AIが高速で職務を再編するなか、即戦力人材の不足はイノベーションの直接的な足かせとなっている。準備不足の新入社員の穴を常に埋めなければならないため、シニアスタッフが燃え尽きてしまう。体験学習を「あれば望ましいもの」として扱うことは、もはや戦略ではない。それはリスクである。

現代のリーダーが取るべき3つの戦術

1. 雑務を捨てよ。 インターンに場当たり的な作業を割り振るのはやめるべきだ。事業にとって本当に重要なことに取り組ませていないなら、実質的な価値を生む機会を逃している(そして多くの場合、人の時間を無駄にしている)。実際の成果にフォーカスした構造的プログラムを設計することだ。

2. ポテンシャルを再定義せよ。 学歴のブランドにとらわれず、代替的な経験を検証する。名門校だけが才能の指標ではない。教え込むことができない粘り強さを身につけている最もタフな候補者の一部は、地域の大学やコミュニティカレッジにいる。プロジェクト型の授業や、関連するサイドビジネスも能力の証明になる。学生が成果としての熟達を示せるなら、それは大学のブランドや、経済的に参加できなかった無給インターンよりも重要であるべきだ。

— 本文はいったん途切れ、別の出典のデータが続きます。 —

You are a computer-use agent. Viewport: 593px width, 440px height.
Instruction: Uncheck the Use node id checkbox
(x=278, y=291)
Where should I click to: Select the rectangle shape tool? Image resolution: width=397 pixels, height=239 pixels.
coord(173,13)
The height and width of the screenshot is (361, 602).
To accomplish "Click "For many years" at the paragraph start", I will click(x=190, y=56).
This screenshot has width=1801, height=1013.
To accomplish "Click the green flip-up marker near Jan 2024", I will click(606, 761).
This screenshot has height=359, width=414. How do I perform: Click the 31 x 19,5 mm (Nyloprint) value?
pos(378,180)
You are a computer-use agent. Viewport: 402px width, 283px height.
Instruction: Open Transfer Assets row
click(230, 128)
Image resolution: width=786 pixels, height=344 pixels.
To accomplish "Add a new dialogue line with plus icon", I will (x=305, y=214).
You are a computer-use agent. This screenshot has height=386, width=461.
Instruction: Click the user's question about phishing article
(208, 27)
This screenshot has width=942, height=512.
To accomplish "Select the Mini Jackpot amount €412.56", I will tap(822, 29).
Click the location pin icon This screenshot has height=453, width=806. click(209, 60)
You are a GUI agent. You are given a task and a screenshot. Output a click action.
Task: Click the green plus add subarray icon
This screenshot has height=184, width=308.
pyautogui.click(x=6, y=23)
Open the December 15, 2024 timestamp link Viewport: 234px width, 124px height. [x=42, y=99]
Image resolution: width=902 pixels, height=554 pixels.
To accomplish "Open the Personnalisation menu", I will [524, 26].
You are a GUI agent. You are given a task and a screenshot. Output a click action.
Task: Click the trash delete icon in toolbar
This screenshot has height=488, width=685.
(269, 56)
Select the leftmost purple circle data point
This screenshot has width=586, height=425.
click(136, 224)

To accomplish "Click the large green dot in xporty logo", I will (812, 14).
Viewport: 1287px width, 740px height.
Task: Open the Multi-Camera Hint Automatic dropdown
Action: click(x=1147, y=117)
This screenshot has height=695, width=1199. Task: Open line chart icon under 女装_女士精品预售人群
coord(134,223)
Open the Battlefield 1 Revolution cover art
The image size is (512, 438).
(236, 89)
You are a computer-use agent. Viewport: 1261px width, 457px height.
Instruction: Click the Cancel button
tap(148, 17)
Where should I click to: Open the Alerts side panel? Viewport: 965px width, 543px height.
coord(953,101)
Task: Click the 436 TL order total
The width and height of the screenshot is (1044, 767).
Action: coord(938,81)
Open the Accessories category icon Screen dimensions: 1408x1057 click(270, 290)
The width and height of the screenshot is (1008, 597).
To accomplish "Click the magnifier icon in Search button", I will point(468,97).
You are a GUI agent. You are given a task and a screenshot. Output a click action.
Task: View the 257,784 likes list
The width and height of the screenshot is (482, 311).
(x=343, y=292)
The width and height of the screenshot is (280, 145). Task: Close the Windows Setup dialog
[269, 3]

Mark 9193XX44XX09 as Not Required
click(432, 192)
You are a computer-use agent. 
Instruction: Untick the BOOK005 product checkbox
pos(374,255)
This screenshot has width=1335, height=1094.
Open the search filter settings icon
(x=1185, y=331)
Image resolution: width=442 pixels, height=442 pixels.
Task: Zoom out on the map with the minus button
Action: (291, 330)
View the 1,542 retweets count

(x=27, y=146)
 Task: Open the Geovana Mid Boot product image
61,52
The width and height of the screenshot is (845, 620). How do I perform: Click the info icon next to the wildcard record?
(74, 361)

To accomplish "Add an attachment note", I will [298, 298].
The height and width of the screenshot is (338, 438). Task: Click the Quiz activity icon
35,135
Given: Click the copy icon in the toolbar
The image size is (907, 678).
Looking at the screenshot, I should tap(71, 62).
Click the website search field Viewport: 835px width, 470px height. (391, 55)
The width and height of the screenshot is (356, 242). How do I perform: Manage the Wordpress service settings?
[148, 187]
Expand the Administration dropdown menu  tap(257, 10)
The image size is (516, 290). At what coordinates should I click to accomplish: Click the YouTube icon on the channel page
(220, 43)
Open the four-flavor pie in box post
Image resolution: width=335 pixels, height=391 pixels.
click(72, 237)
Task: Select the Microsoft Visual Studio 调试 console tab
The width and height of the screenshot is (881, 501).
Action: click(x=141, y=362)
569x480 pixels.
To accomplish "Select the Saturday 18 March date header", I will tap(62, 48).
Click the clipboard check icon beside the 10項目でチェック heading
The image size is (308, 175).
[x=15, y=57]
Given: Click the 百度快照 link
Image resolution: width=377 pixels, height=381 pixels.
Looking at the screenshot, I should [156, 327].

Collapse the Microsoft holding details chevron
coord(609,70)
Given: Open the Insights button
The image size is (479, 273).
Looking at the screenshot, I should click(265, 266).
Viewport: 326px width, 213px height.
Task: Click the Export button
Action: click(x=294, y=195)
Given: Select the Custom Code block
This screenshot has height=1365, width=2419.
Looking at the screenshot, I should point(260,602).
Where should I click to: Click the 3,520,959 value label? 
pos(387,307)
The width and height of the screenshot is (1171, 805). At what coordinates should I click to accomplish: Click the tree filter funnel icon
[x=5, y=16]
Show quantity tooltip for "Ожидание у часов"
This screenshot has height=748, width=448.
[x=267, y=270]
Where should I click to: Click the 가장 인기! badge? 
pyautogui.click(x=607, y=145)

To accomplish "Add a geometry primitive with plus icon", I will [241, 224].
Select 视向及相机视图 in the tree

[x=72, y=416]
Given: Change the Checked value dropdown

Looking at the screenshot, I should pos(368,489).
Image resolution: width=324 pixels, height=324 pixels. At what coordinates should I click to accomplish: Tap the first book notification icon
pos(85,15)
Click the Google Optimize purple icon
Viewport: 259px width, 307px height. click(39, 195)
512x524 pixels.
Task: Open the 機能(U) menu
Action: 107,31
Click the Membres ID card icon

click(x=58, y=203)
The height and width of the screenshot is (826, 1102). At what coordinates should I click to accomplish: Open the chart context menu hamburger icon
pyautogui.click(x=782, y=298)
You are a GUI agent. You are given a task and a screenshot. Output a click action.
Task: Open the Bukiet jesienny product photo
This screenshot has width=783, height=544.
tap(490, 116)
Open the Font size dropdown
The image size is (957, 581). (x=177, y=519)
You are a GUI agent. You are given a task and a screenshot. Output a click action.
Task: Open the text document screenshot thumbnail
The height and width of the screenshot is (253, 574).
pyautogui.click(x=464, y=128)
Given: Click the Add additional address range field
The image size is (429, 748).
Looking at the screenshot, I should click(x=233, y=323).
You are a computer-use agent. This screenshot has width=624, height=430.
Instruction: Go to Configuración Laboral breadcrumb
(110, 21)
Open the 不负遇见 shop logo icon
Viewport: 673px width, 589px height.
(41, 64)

3. 内側を見よ。 これらの原則は、現在のチームにも同様に適用できる。社内ローテーションやストレッチ案件は、中堅プロフェッショナルにとってのインターンシップにすぎない。AIの時代、リスキリングは恒常状態であり、実地での適用こそがそこに最速で到達する道である。

学位プラスの時代

学位はいまも重要だが、そのシグナルは弱まった。経験こそが価値を持つ通貨になっている。

リーダーにとっての問いは、もはやインターンシップが重要かどうかではない。問いは、あなたが意図的にその経験格差を埋めようとしているのか、それとも意図せずにそれが成長を制限するままにしているのか、ということだ。人材パイプラインが自然に修正されるのを待つのはやめて、仕事の未来への橋を築き始める時である。